◆ Verilen Metin:

·····

Mimari yaklaşımınızı nasıl tanımlarsınız? Mimari nasıl olmalı?
En önce işlevsel olmalı mimari. Kullanıcıyı çok iyi anlamak gerektiğini düşünürüm, ama aynı şekilde müşterinin de bizleri iyi anlamaya çalışması gerektiği kanaatindeyim. Bir mimarlık ürünü, sadece mimarın kafasından çıkan bir şey değildir. Mutlaka onu mimara ısmarlayan kişinin, birtakım ihtiyaç ve hayalleri vardır. Dönemin sosyal, ekonomik faktörleri vardır. Bir de gelecekle ilgili sorumluluklarımız devreye girer. Örneğin enerji, doğal ışık, işlevsellik çok hassas olduğum konulardır.

İELEV İlkokul
Ekonomiklik konusuna gelince; bunun çok iyi tanımını yapmak lazım. Beni maalesef piyasada “pahalıcı” bir mimar olarak görürler. Bunun sebebi de hiçbir zaman müşterime kötü bir şey değil, olabilecekler arasında en iyisini önermeye çalışıyor olmamdır. Pahalı ve ucuz ne demektir, bir kere onu düşünmek lazım. Siz çok ucuza bir cepheyi takarsınız, ısı geçirir ve bunun sonucunda da binayı sürekli ısıtmak/soğutmak zorunda kalırsınız, işletme giderleriniz yükselir. Şimdi bu ekonomik mi oldu? Bir cephe takarsınız bir sene sonra dökülür, bakım yapmak, değiştirmek zorunda kalırsınız. O zaman bu ucuz bir cephe mi oldu?
Önerilerimi hazırlarken kullanıcıya gösterdiğim saygı oranında karşı tarafın da bana saygı göstermesi ve koşulları bu çerçevede tartışmamız, sağlıklı ortak kararlar alabilmemizin en doğru yoludur. Ama bu şekilde yaklaşmıyor çoğunluk. Projeyi aldıktan ve ruhsatı çıkarttıktan sonra, kendi binalarını yapmaya çalışıyorlar. Sonuçta da ortaya bir ucube çıkıyor. Ne benim binam, ne de onun binası oluyor.

·····

◆ Veri Bölümü:
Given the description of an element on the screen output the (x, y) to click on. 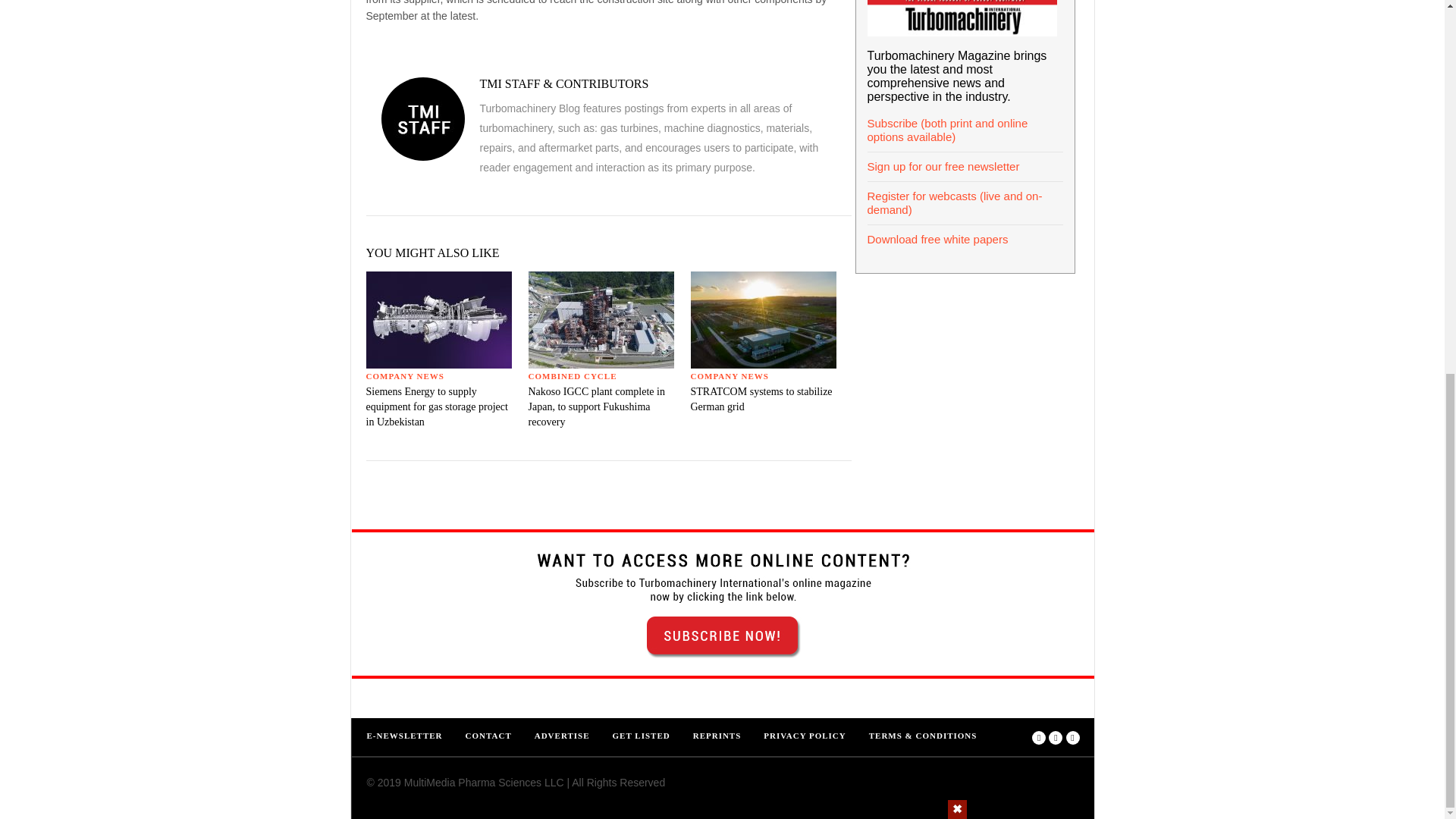
Permanent Link: STRATCOM systems to stabilize German grid (760, 398)
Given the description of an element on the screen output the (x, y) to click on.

·····

◆ Görev Yönergesi: Yukarıdaki mimarlık metninde konuşanın çok hassas olduğunu söylediği konuları sırala.

◆ Yanıt: Enerji, doğal ışık, işlevsellik.